▼
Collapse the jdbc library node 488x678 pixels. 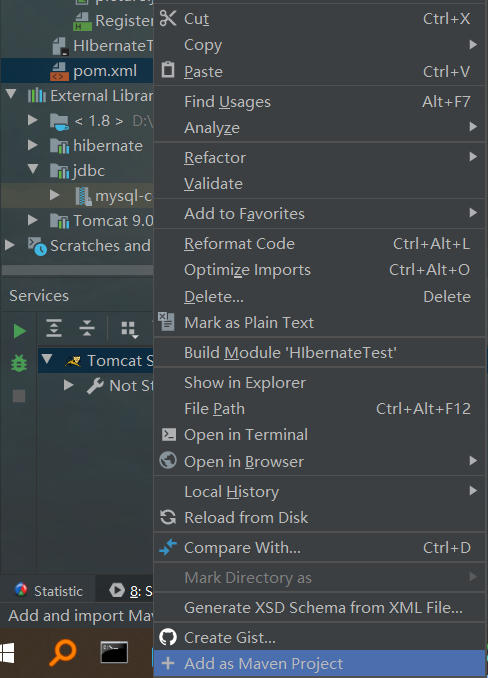(33, 168)
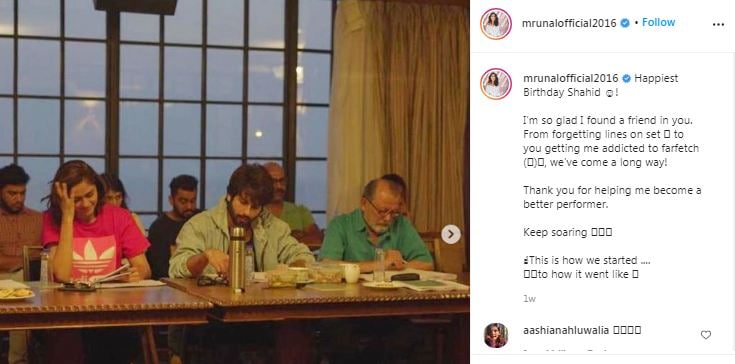The width and height of the screenshot is (735, 364).
Task: Click the next photo carousel arrow
Action: pos(450,234)
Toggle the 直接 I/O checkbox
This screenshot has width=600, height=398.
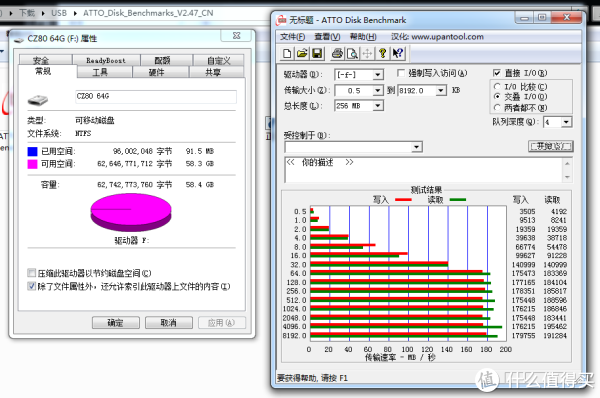[497, 73]
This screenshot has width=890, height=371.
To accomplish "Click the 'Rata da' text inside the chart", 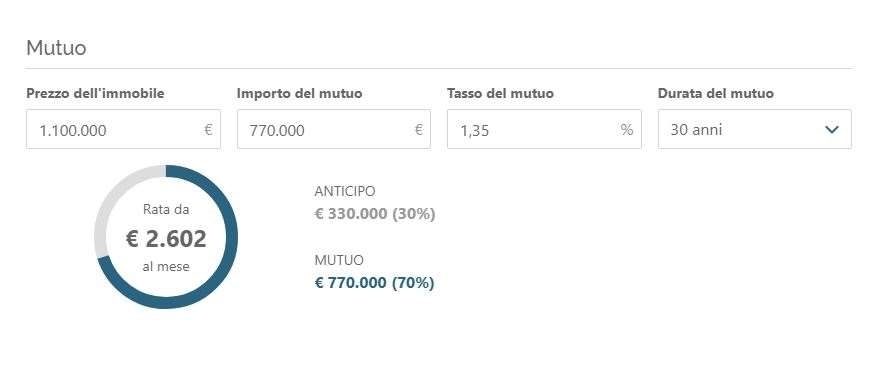I will pyautogui.click(x=166, y=210).
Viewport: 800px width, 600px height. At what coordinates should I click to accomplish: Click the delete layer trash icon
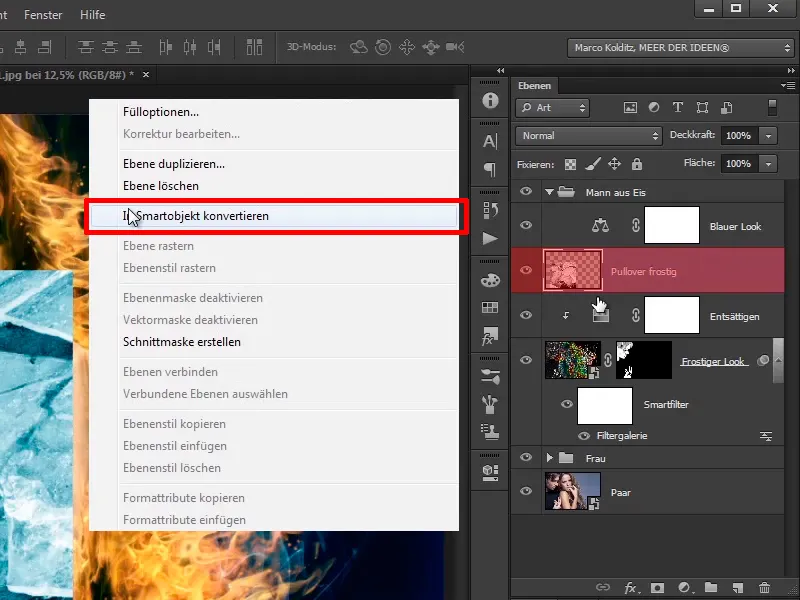tap(765, 588)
▲
Reproduce verbatim the part of the listing that begins with the line containing "Viewport: 800px width, 600px" and continues through the end of the listing, with both ends included. Omit the pictures from your reproduction.

§ **Result for this task**:
Viewport: 800px width, 600px height. At what coordinates should I click to accomplish: Click the delete layer trash icon
tap(765, 588)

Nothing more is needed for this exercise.